Le postmodernisme a souvent bon dos. Je crois que son obsession du langage y est pour beaucoup : il a influencé des gens sans qu’ils le sachent. Il y a une déconnexion grandissante entre l’idéologie et la réalité ; les postmodernistes ne croient pas à la réalité, c’est juste une construction. C’est pour cela que ce roman est explicitement sympathique à l’égard des hommes blancs occidentaux, même si je ne crois pas à l’existence d’une telle catégorie. Selon la mythologie, ils ont toujours gouverné le monde, et maintenant c’est au tour des autres. Même si cela est vrai, c’est injuste d’un point de vue générationnel. Je ne crois pas à la culpabilité héréditaire, pourquoi les jeunes hommes d’aujourd’hui devraient-ils payer pour les fautes de leurs pères ? Tout le monde mérite de la sympathie, d’autant plus s’ils n’ont la sympathie de personne.
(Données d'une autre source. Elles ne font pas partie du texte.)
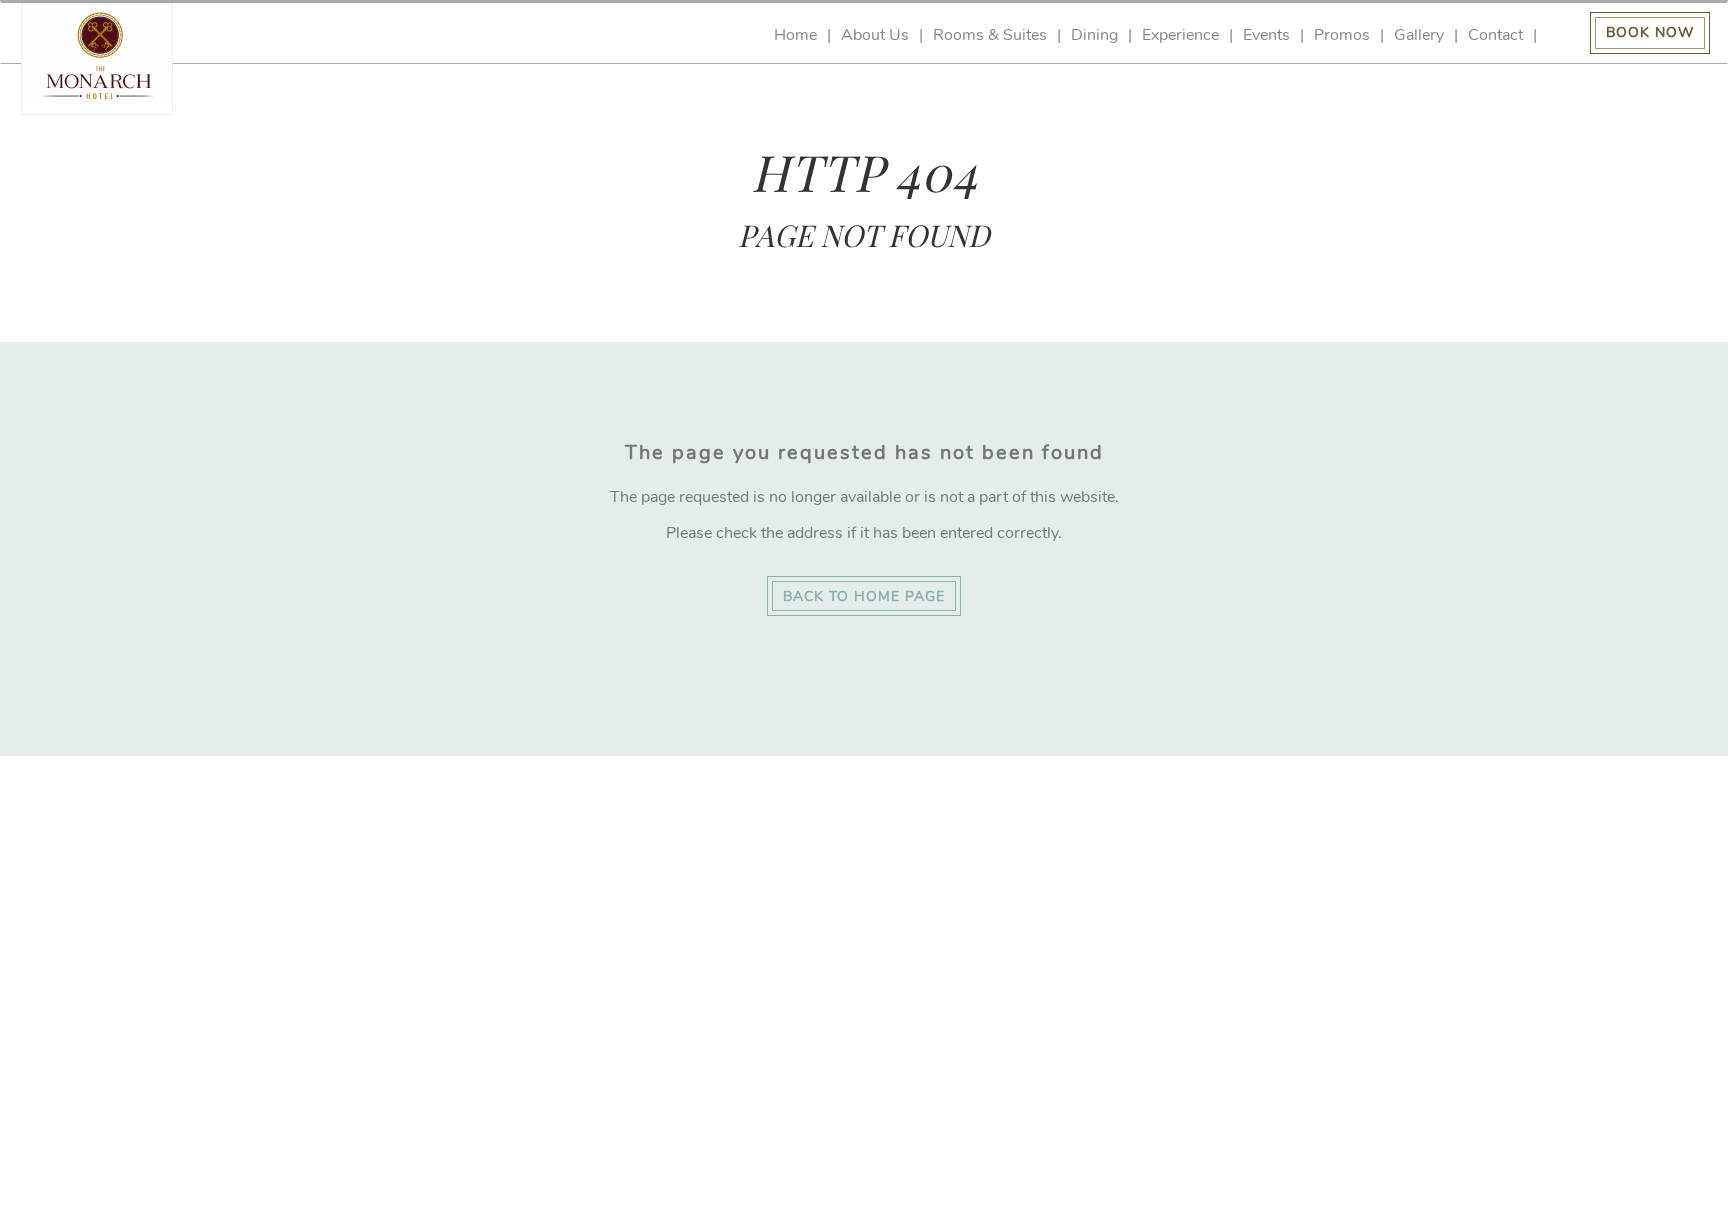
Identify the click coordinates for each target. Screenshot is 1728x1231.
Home (795, 35)
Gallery (1419, 35)
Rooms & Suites (990, 35)
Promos (1342, 35)
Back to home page (864, 596)
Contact (1495, 35)
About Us (875, 35)
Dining (1094, 35)
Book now (1650, 32)
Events (1266, 35)
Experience (1180, 35)
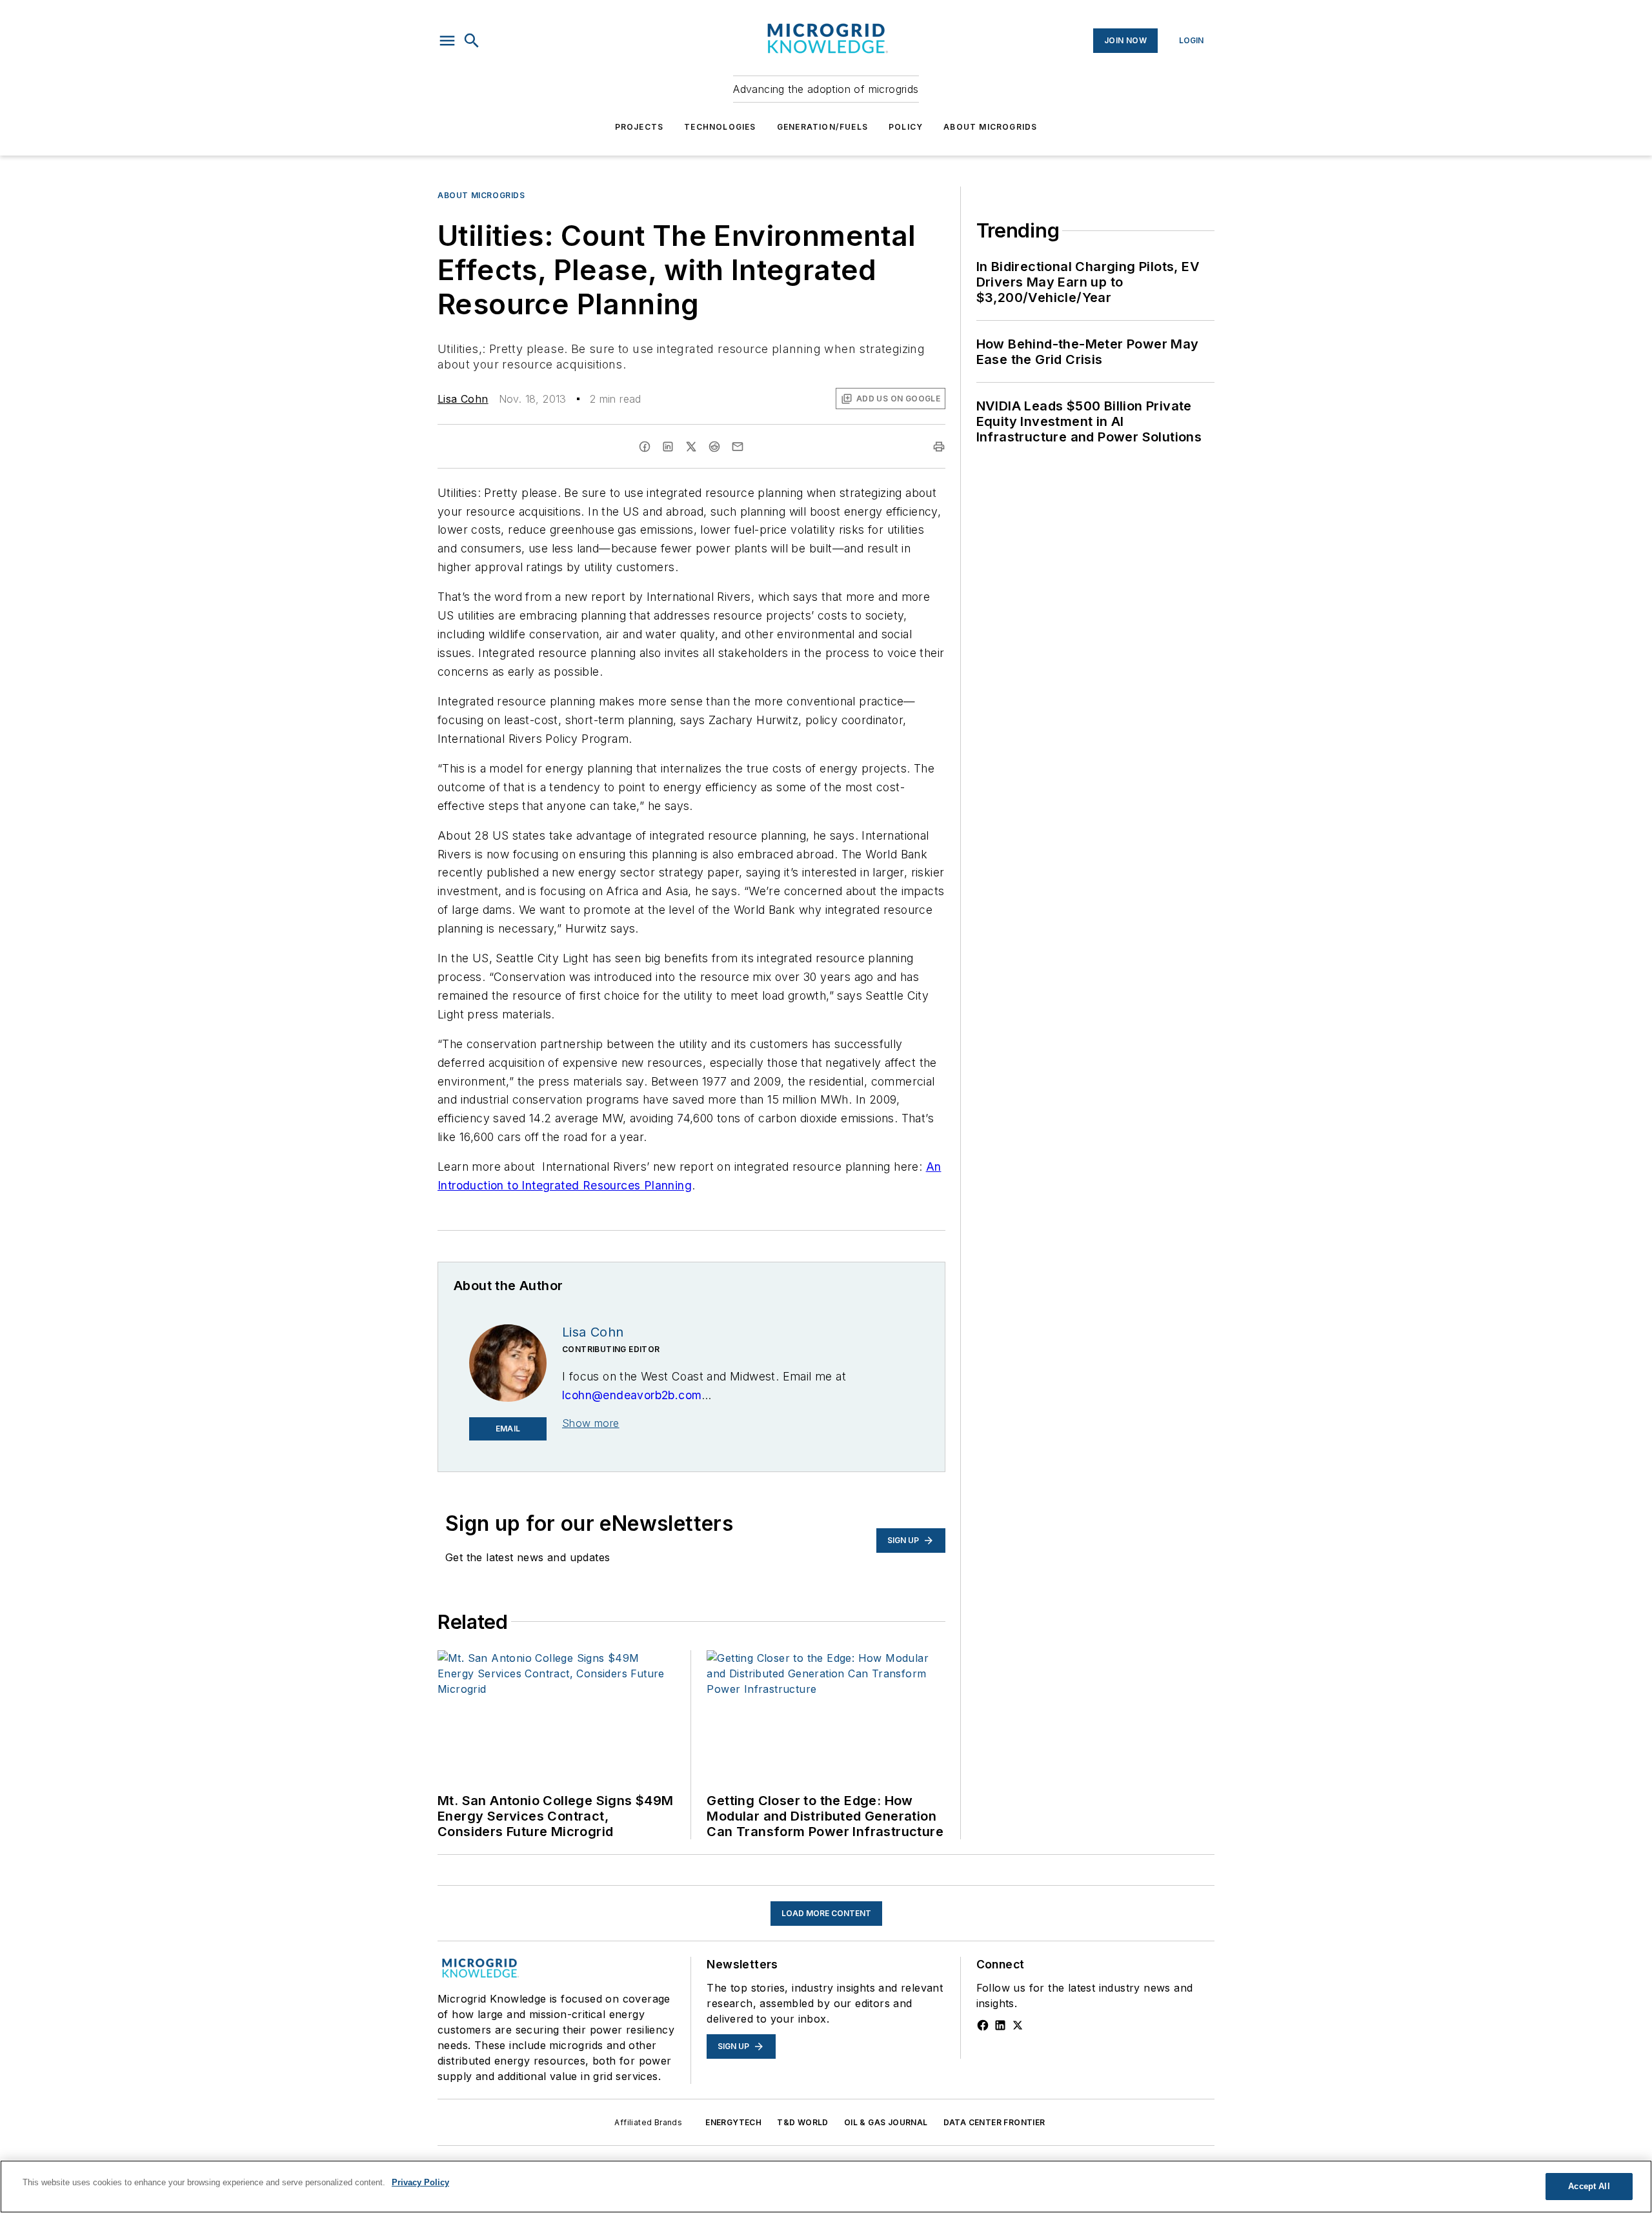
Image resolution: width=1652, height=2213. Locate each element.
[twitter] (691, 446)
Remington est mon Monsieur Tout-le-Monde blanc. Je suis mariée à l’un d’entre eux et certains de mes meilleurs amis sont des hommes blancs.
Malgré votre défense du Brexit et de l’homme blanc, vous n’avez pas voté pour Donald Trump.
Les républicains ne représentent pas mes opinions. Je suis libérale sur les questions sociétales. Je n’aime pas Donald Trump comme individu, dire qu’il est inarticulé, c’est une litote. Il a desservi des initiatives que je soutenais.